The group is well off spring estimates that it would have 300 level one members by year's end, but thriving nonetheless. A recent alliance with SWIFT will give Identrus access to SWIFT's 3,500 member banks (see cover story, "Not So SWIFT Transition").
Identrus, a New York-based for-profit firm, won't say how much it charges banks for any level of participation. Some indication came from Australia's ANZ Bank, which reported earlier this year that it paid $2 million to be an equity member.
The venture now has members worldwide, although its biggest single base is in Europe. When founded two years ago (as the Global Trust Organization, in Oct. 1998), its eight members were split equally between the United States and Europe. "Now," says Rime, "we're very much focused on extending our base in the Americas."
David Medeiros, group research director at TowerGroup, Needham, MA, remarks, "Identrus is certainly the most ambitious effort to position banks to be certificate authorities, in that it's international in scope." Even when its membership base was a fraction of what it is now Identrus represented more than 10 million business customers in 133 countries.
That's a great position considering TowerGroup's assertion that the burgeoning B-to-B ecommerce is already worth $294 billion this year. Tower's estimate that the market will be worth $1.5 trillion in 2004 is relatively conservative.
And Identrus isn't stopping at B-to-B; that's just the immediate priority, explains Ahmed. Nor is identity authentication the only service Identrus will provide. "Identity is the core on which other services are built," says Ahmed, who has been with Identrus since late August. "Basically, it's an e-commerce framework Identrus is trying to put together. Identity happens to be the kernel of that process, but it is by no means the only service Identrus will provide."

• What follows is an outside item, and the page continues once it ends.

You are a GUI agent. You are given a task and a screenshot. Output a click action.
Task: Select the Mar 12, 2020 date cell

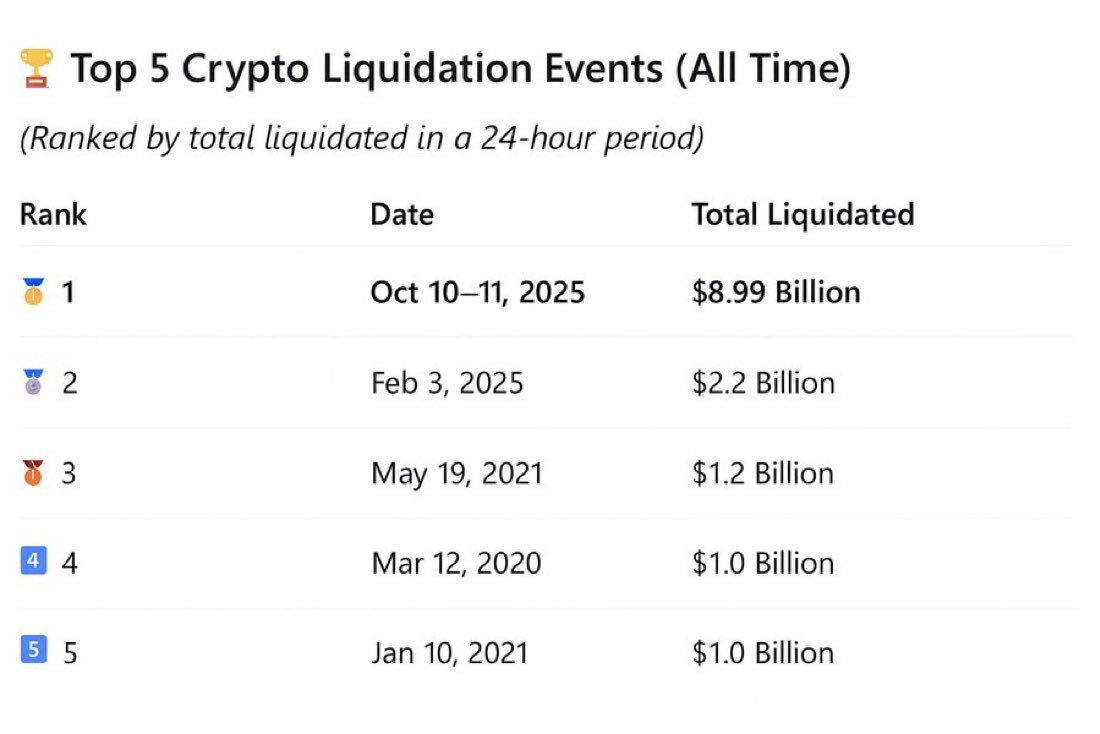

Applications to be built around identity verification include trade finance (letters of credit, leasing, bill of lading, etc.) payment offers and acceptances. There will be two types of Identrus applications, he adds, one "a set Identrus will standardize and build," the other applications created independently by member banks, individually or collectively. Canadian Imperial Bank of Commerce, for example, told BTN that it hopes to go live with such applications next year.
Jim Parker, the Identrus point man at Chase Manhattan Corp., recently opined that there will be four key applications for Identrus: trade finance, e-procurement, data access and leasing. Chase is also a participant in the FSTC identification program.
Asked about the prospects for a unified digital certificate effort by the financial sector, Ahmed said, "Ultimately, the market wants interoperability. There will be one dominant standard and it's not necessarily going to be the product of one company or organization. It could be a joint effort."
Rime, asked to contrast ABA's program with Identrus', said that its technology is "proprietary" and its program "focused on the Americas." ABA is a part-owner of the company providing digital certificates to its members, the Digital Signature Trust Corp.
As for the best way to authenticate e-commerce participants, Ahmed says, "If you're asking 'Is PKI the best way of doing digital or electronic signatures?' the answer is an unqualified yes. How many other types do we see deployed?"
On supposed shortcomings of public key infrastructure, he adds, "You can do multiple signatures and time stamps, which you build on top. PKI isn't a solution, it's an infrastructure."